The Cabinet is noticeably free of the majority of the old guard who have dominated Government for the past three decades.
Most ministers have never known any job except being ministers since 1980.
People like Dr Obert Mpofu, Patrick Chinamasa, Simon Khaya Moyo, Josaya Hungwe and Dr David Parirenyatwa have all been redeployed, together with Simbarashe Mubengegwi and Chris Mutsvangwa.
It will be noted that for most of them, this will be their first time out of Government in more than two decades.
It is hoped that they will put the interest of their country above personal prestige.
In order to attract investors, the Government had to change its front line by bringing in some new blood.
The highlight of the Cabinet, which has been praised by many, is the inclusion of at least two new technocrats of high repute.
The first of these is Professor Mthuli Ncube, an economist who has held distinguished posts at institutions such as Oxford University and the African Development Bank.
He has advised finance ministers in many countries on policy issues and has a wealth of knowledge and experience in the field of economics.
He brings great weight to the office. His appointment is a refreshing glass of cold water in the desert.

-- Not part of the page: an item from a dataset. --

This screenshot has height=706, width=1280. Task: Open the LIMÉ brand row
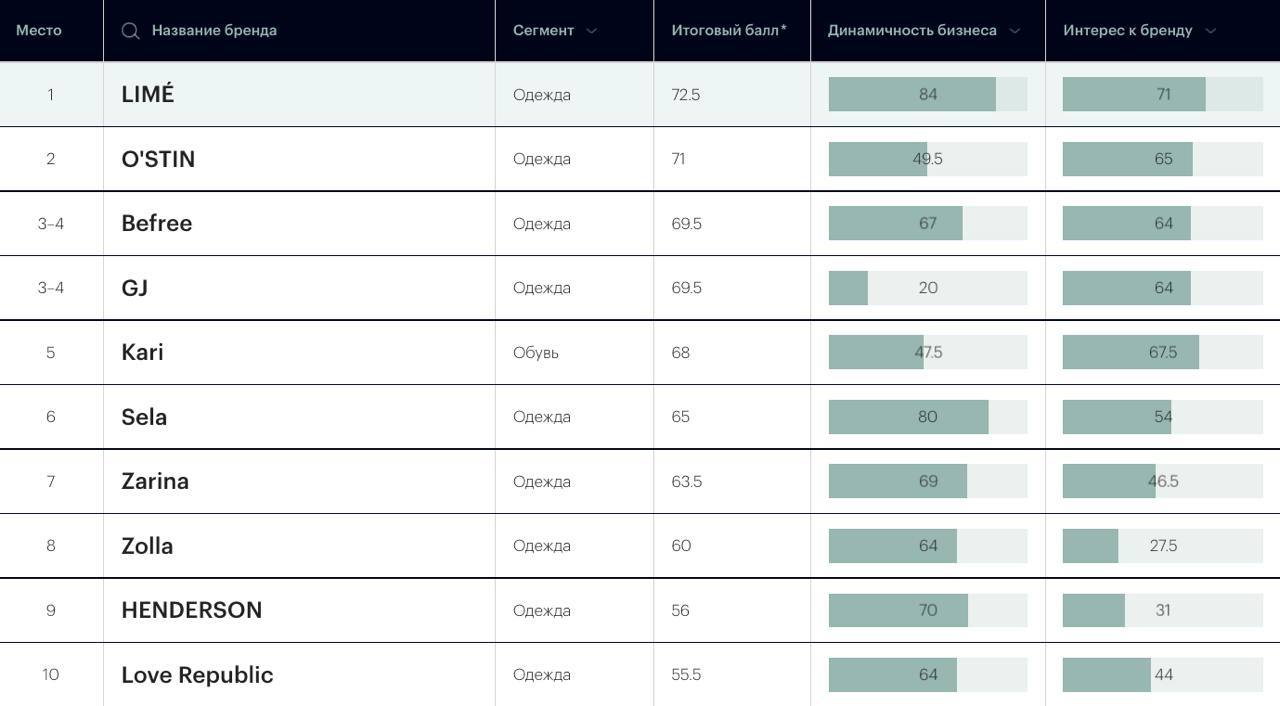pyautogui.click(x=148, y=94)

In the mid-2000s, Prof Ncube tried his hand at banking in Zimbabwe through an institution called Barbican Bank, which eventually closed down.
Critics will no doubt raise questions over this dark patch.
This was caused by an aggressive central bank which had running battles with mostly indigenous-owned banks.
Nevertheless, Prof Ncube bounced back and re-built a successful international career.
While his skills and experience make him a suitable candidate, Prof Ncube was an attractive choice for Zimbabwe because he represents a larger message to the world.
This is Mnangagwa showing his pragmatic side – embracing a distinguished professional on merit rather than party affiliation and deploying him to perform a specialised function.
This can also be seen in the appointment of Ms Kirsty Coventry and Dr Obadiah Moyo.
We hope that colleagues in high places in the complex world of finance and business will come to the aid of Prof Ncube.
We hope that he will be listened to and his word taken seriously.
However, much will depend on the latitude that the President is willing to give him.
Prof Ncube is the playmaker, who must control the game and make sure the entire team delivers.
Past Finance ministers have failed to achieve their objectives not because they were bad, but because there was undue political interference and toxic policies based on populism.
If only for this time politics leaves economy to thrive.
The younger generation missed the knowledge and older memories may have forgotten, but there have been accomplished technocrats in this post before.
There was Dr Bernard Chidzero, who was recruited from Canada as a technocrat in the 1980s and Dr Ariston Chambati, who was a renowned corporate executive.
They both had to navigate a rough political terrain in which populism stood in the way of economic prudence.
The new Cabinet should be given a chance to shine.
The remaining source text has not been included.